--- START ---

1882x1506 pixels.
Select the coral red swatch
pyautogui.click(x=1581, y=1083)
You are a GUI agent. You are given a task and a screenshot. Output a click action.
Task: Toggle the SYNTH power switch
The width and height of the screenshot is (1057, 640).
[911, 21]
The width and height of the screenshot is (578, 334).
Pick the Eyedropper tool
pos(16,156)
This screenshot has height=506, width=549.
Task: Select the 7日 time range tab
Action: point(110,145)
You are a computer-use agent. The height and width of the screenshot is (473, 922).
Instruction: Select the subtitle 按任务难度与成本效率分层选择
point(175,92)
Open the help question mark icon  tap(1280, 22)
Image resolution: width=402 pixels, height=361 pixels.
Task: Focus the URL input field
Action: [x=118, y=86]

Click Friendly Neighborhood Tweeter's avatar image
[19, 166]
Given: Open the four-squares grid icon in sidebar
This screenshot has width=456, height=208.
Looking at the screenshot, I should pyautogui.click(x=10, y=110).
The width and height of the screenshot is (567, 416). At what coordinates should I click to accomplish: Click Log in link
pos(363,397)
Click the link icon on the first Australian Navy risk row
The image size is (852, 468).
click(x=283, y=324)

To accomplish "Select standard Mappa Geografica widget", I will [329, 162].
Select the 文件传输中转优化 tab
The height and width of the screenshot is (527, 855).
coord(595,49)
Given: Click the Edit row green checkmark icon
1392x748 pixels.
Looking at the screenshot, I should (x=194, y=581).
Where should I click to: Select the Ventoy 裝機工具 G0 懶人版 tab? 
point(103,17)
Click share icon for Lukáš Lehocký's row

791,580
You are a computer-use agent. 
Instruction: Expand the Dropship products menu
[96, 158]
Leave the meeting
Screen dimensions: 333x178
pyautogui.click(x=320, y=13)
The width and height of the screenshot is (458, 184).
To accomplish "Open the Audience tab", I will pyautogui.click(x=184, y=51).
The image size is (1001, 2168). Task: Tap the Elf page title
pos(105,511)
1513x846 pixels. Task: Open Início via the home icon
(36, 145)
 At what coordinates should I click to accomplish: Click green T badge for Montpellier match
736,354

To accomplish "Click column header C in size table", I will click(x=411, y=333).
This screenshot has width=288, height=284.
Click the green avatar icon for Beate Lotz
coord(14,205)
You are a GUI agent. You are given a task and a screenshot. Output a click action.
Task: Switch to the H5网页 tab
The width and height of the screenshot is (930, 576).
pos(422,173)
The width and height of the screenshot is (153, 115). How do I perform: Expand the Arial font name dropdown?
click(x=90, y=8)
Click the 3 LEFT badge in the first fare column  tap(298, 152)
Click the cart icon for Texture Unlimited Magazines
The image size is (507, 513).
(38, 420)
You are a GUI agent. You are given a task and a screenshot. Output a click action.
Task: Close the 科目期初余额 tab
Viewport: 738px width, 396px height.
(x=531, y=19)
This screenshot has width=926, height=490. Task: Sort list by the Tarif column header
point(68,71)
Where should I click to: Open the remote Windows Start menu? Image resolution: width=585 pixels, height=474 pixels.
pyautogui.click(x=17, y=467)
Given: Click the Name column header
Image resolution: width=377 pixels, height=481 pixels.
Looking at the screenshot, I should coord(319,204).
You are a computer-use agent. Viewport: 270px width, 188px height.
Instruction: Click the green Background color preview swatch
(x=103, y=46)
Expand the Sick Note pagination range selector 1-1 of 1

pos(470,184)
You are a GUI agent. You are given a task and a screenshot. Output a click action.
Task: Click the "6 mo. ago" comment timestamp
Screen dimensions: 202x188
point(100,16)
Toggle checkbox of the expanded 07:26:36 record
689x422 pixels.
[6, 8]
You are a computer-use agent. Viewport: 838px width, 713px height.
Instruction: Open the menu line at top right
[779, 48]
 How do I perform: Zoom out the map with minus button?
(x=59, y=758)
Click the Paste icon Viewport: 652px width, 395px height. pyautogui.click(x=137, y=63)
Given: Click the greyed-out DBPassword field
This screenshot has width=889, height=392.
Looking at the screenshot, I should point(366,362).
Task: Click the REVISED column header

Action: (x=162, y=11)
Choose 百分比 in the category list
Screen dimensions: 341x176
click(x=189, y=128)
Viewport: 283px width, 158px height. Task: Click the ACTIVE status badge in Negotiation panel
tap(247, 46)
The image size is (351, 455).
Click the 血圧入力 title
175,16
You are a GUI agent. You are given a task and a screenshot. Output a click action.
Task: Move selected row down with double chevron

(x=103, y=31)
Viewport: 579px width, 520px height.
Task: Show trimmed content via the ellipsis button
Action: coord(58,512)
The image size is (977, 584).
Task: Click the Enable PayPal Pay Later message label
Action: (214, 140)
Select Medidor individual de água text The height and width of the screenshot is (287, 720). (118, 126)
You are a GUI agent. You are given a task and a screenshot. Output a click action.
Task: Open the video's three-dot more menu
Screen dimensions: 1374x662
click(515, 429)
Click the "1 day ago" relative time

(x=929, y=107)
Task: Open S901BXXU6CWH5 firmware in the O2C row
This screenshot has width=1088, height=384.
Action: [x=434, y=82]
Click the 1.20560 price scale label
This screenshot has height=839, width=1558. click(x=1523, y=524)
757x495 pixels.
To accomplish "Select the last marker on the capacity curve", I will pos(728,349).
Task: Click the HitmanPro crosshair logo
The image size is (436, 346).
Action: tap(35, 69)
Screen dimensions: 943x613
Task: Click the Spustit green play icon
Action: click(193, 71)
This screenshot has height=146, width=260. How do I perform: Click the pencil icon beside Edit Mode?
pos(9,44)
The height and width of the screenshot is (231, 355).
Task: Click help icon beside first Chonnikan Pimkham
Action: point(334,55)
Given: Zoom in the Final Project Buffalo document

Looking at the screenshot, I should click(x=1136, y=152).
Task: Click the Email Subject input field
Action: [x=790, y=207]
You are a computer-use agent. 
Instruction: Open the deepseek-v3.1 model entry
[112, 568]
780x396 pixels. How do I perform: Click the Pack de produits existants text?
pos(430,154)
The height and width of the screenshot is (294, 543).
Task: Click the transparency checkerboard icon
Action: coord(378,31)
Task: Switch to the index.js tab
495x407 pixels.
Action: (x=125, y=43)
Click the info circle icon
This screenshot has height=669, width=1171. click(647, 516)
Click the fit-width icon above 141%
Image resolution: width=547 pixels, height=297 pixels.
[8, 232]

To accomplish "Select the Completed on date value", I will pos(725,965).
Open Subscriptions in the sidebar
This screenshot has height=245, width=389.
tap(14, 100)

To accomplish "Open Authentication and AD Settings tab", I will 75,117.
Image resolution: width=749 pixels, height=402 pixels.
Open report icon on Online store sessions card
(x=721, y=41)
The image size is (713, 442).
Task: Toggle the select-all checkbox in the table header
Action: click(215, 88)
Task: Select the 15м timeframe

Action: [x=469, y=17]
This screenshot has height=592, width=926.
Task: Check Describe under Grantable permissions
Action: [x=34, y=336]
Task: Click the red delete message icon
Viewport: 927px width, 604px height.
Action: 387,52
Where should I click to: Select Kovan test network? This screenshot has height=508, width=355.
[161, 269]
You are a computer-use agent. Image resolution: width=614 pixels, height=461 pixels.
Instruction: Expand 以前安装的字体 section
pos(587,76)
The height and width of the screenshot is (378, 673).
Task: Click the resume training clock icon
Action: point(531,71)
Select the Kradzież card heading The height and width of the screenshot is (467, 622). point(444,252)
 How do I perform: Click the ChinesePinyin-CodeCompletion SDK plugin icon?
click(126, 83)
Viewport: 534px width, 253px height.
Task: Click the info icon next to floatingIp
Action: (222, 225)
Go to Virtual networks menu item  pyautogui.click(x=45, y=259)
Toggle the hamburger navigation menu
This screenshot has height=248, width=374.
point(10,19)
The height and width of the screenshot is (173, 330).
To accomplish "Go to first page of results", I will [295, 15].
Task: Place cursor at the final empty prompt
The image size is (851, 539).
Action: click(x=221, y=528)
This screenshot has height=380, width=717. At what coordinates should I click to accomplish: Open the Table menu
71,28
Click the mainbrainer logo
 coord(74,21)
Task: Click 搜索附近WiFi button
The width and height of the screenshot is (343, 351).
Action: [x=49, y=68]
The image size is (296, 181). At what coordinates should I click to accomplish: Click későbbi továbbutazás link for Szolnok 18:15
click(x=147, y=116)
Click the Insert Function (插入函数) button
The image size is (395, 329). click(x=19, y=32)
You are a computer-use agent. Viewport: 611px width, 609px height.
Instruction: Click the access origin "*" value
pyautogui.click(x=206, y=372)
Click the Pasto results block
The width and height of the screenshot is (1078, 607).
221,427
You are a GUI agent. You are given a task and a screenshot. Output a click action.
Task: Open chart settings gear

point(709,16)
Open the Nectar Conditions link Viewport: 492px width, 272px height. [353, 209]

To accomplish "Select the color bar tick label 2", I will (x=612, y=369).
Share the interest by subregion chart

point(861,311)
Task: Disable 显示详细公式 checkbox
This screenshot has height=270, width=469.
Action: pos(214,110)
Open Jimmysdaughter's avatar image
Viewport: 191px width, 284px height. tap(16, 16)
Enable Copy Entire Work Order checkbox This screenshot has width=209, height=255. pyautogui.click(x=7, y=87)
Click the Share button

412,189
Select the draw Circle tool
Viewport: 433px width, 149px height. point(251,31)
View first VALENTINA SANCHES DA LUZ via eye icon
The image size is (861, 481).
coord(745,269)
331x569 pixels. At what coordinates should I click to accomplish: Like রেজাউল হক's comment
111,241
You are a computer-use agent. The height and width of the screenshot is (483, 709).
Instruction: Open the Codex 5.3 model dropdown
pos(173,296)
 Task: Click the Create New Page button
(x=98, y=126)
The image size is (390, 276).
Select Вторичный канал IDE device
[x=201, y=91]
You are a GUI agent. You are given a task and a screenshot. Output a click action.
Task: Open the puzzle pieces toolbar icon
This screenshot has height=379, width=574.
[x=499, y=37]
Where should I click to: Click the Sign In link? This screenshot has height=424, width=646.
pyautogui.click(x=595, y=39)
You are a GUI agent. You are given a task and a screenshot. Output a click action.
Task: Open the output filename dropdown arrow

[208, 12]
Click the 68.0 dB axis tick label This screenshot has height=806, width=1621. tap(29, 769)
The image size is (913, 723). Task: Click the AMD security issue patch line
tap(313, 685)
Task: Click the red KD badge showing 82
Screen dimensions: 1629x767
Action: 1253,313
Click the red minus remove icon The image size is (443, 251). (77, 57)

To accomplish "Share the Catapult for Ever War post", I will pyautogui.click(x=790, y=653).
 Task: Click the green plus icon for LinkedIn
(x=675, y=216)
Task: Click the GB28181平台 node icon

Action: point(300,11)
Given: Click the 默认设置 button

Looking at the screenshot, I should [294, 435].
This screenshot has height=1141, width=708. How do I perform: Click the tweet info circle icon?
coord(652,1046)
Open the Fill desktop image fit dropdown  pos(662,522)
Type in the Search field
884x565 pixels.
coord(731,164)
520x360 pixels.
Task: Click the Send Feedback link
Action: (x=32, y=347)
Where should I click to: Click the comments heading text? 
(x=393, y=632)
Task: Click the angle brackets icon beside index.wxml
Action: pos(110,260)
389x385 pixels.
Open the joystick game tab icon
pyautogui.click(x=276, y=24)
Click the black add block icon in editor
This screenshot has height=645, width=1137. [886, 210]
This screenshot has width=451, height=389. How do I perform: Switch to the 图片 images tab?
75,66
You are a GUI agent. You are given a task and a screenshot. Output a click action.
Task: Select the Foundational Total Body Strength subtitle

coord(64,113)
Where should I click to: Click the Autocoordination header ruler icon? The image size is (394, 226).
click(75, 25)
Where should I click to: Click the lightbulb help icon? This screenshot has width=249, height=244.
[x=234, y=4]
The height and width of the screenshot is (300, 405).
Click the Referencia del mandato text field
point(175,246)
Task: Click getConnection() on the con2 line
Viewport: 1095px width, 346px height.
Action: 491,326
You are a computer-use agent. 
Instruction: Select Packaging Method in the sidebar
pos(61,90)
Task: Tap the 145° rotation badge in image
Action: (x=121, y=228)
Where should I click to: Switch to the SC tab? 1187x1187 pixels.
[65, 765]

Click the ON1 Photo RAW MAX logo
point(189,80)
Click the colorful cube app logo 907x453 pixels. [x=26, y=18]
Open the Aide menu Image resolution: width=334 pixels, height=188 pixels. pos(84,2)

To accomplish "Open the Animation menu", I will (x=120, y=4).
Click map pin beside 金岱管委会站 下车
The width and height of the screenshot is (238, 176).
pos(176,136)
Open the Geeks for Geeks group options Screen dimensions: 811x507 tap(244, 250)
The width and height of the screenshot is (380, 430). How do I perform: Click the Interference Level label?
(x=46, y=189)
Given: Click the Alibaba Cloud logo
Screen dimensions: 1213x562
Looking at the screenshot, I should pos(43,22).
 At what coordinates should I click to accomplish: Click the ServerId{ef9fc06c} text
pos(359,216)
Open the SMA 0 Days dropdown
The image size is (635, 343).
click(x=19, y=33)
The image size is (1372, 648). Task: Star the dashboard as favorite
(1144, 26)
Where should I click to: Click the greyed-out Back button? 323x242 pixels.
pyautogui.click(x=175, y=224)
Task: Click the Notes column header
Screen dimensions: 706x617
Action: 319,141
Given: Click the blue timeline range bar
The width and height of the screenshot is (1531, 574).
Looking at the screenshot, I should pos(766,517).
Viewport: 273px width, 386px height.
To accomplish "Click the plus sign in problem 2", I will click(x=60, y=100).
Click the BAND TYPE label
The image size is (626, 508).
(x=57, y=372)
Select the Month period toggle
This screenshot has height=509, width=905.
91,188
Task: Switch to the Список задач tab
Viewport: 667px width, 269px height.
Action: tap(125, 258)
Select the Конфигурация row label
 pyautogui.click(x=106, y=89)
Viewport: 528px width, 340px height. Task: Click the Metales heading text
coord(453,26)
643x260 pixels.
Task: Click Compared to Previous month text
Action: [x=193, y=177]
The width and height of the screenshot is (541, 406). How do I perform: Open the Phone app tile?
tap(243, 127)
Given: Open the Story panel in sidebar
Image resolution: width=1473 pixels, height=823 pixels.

--- END ---

▶ [WORK INSTRUCTIONS]:
State the number of lines in the data that contain the word "computer", offering no other text.

▶ [YOUR RESPONSE]:
9